### Exercise prompt
Your copy should match the listing below word for word, with no images in it.

[Task data — start]

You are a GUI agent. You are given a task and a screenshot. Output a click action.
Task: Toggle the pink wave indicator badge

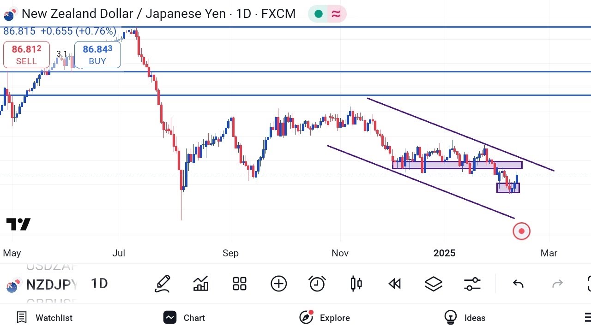pos(336,14)
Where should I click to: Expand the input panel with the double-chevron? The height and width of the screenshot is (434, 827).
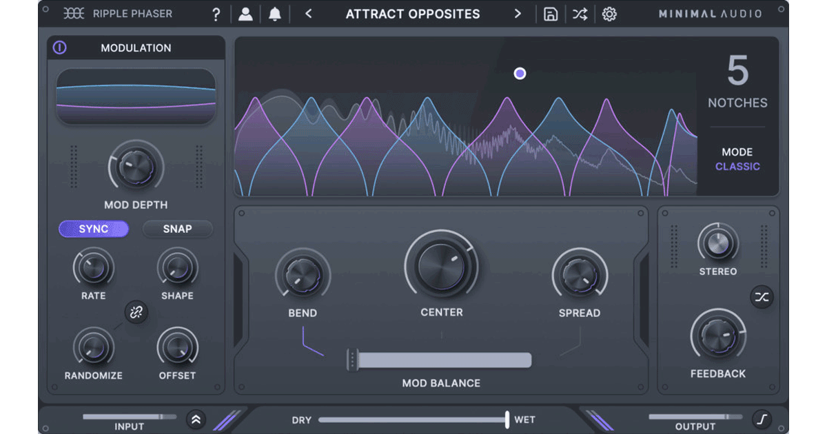point(196,419)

[Task data — finish]

### Result of this task
You are a GUI agent. You are given a task and a screenshot. Output a click action.
Task: Toggle the pink wave indicator badge

pos(336,14)
Where should I click to: Expand the input panel with the double-chevron? The height and width of the screenshot is (434, 827).
point(196,419)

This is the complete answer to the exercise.